Anyway going through exactly what I am going through she messages me an article called Loving Two. Fitting...especially after yesterday's blog post about my bone chilling fears about bringing home this baby girl.
Loving
Two
I walk along holding your 2-year-old hand, basking in the glow
of our magical relationship. Suddenly I feel a kick from within, as if to
remind me that our time alone is limited. And I wonder: how could I ever love
another child as I love you?
Then she is born, and I watch you. I watch the pain you feel at
having to share me as you’ve never shared me before. I hear you telling me in
your own way, please love only me.
And I hear myself telling you in mine, I can’t.
Knowing, in fact, that I never can again. You cry. I cry with you. I almost see
our new baby as an intruder on the precious relationship we once shared. A
relationship we can never quite have again.

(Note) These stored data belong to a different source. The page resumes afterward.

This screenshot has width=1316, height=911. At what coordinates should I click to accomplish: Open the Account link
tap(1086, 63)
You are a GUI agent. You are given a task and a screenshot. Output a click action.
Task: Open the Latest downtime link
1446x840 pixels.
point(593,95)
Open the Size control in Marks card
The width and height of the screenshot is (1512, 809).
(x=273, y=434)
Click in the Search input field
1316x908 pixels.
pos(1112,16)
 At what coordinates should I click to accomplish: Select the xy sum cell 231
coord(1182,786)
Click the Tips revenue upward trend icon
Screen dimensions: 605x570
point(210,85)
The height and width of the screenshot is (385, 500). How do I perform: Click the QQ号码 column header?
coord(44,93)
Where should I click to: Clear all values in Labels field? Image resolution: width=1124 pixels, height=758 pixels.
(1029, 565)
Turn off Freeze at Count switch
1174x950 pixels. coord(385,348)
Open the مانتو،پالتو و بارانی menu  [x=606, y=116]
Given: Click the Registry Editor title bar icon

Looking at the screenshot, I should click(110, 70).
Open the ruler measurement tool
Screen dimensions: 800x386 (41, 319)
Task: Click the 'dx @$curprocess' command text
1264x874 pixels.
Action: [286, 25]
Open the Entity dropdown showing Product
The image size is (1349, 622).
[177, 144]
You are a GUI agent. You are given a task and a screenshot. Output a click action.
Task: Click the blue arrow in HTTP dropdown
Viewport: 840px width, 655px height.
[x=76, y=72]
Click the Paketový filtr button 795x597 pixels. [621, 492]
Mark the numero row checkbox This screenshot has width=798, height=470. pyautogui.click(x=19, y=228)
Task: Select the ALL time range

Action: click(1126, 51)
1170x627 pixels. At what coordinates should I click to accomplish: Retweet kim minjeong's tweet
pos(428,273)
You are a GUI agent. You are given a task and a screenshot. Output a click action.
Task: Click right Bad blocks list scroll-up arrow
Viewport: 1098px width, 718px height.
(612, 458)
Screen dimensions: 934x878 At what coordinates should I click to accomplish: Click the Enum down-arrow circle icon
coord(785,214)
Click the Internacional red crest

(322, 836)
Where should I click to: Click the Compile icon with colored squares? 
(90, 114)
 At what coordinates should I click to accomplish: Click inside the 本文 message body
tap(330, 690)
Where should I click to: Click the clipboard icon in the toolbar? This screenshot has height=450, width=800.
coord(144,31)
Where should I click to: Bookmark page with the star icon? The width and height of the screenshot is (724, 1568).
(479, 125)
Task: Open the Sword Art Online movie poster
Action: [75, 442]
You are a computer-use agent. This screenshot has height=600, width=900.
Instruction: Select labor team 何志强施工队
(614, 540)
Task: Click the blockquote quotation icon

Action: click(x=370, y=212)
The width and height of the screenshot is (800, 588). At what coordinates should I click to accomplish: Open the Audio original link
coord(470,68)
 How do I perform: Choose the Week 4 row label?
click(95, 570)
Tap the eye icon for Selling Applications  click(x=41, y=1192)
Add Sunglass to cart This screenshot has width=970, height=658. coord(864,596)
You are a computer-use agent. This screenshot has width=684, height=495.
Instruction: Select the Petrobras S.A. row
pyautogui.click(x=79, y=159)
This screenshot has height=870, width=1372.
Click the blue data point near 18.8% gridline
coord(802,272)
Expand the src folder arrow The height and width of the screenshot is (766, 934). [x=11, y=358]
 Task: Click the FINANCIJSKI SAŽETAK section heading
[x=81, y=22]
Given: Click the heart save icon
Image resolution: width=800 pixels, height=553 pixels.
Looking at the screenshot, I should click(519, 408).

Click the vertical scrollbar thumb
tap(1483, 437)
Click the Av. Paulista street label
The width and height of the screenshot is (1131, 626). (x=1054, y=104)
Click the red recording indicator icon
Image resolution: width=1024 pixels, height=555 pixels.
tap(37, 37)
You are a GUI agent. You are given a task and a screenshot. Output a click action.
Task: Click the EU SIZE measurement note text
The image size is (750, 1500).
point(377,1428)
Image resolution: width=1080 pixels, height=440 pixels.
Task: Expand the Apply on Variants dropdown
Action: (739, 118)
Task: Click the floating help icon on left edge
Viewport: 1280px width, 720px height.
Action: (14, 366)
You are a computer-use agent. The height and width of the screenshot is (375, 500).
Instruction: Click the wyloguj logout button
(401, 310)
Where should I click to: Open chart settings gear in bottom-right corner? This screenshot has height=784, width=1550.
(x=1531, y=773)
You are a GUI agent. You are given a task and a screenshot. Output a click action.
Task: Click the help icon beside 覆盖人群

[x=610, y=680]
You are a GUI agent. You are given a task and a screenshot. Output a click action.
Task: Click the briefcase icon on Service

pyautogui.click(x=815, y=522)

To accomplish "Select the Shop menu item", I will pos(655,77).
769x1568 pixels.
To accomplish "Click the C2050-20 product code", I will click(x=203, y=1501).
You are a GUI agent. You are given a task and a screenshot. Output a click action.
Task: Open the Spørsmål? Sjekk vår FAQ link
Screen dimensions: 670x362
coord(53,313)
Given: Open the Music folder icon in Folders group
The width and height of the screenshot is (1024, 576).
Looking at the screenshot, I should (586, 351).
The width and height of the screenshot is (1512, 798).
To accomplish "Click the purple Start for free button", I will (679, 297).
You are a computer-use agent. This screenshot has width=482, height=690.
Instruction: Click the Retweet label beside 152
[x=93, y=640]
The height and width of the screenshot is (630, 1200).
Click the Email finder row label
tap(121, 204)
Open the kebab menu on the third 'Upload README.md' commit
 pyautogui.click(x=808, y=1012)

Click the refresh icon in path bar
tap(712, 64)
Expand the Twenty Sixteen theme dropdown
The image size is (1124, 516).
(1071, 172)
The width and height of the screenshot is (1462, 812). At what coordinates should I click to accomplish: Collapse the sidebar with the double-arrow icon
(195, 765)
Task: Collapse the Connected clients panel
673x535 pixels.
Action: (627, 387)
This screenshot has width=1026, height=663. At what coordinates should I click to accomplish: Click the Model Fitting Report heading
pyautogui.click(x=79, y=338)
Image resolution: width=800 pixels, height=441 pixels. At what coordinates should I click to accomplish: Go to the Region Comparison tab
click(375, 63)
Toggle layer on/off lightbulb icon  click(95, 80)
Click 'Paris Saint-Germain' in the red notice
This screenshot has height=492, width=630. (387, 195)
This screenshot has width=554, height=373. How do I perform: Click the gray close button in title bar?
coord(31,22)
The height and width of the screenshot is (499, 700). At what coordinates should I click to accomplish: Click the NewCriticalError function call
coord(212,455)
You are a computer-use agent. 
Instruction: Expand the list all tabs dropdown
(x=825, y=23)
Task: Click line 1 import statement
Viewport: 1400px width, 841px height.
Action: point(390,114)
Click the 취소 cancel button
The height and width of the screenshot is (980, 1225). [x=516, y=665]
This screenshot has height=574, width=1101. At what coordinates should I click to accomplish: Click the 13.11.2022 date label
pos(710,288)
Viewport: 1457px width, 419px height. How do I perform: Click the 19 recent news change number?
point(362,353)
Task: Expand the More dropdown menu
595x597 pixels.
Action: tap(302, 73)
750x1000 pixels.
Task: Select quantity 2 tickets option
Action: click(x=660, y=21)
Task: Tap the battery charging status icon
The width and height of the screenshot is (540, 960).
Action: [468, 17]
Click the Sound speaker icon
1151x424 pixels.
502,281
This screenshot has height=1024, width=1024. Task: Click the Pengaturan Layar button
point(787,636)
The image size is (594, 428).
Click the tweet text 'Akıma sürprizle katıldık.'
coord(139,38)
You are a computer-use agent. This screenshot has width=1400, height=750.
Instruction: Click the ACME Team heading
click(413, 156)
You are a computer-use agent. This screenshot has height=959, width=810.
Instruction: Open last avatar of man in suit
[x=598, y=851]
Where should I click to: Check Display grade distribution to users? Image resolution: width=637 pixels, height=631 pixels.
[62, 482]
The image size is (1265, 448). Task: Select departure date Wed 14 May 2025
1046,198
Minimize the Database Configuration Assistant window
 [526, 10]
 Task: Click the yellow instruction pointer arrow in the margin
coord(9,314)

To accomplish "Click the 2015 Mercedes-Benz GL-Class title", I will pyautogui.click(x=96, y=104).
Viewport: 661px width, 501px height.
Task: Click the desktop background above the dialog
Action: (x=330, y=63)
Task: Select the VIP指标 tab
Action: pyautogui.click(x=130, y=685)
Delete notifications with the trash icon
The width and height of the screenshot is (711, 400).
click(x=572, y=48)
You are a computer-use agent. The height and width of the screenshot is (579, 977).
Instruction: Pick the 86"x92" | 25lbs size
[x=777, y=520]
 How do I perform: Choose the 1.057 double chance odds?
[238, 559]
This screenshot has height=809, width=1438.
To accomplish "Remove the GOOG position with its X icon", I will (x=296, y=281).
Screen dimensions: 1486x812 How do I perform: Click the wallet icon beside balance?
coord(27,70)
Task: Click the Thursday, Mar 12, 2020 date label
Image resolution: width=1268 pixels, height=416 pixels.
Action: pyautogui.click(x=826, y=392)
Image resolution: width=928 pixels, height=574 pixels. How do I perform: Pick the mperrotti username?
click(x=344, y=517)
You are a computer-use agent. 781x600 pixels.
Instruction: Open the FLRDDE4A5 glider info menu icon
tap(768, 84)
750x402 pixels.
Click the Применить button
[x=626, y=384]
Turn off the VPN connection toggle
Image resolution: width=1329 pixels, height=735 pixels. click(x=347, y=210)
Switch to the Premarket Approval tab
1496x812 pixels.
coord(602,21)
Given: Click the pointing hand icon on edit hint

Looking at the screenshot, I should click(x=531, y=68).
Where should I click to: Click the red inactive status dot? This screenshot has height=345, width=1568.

But then, barely noticing, I find myself attached to that new
being, and feeling almost guilty. I’m afraid to let you see me enjoying her as
though I am betraying you. But then I notice your resentment change. First to
curiosity, then to protectiveness, finally to genuine affection. More days
pass, and we are settling into a new routine. The memory of days with just the
two of us is fading fast. But something else is replacing those wonderful times
we shared, just we two. There are new times only now, we are three. I watch the
love between you grow, the way you look at each other, touch each other. I
watch how she adores you as I have for so long. I see how excited you are by
each of her new accomplishments. And I begin to realize that I haven’t taken
something from you, I’ve given something to you. I notice that I am no longer
afraid to share my love openly with both of you. I find that my love for each
of you is as different as you are, but equally strong.
And my question is finally answered, to my amazement. Yes, I can
love another child as much as I love you only differently. And although I realize
that you may have to share my time, I now know you’ll never share my love.
There is enough of that for both of you. You each have your own supply. I love
you-both. And I thank you both for blessing my life.
-Author unknown
-Author unknown
Amazing, huh?! I cried. Under the covers (cause my husband was sound asleep and get's really snippy if the light from my phone keeps him awake - no judgement here. he wakes up at 5 every morning.). Bawled. 20 minutes after I finish...still bawling. *Really sad that as I just re-read it to post here, tears. Again.
Thank you, Courtni for sending me just what I needed. It was indeed perfect timing. It makes this sad mama's heart happy that I have friends who know exactly what I am going through and are crying with me.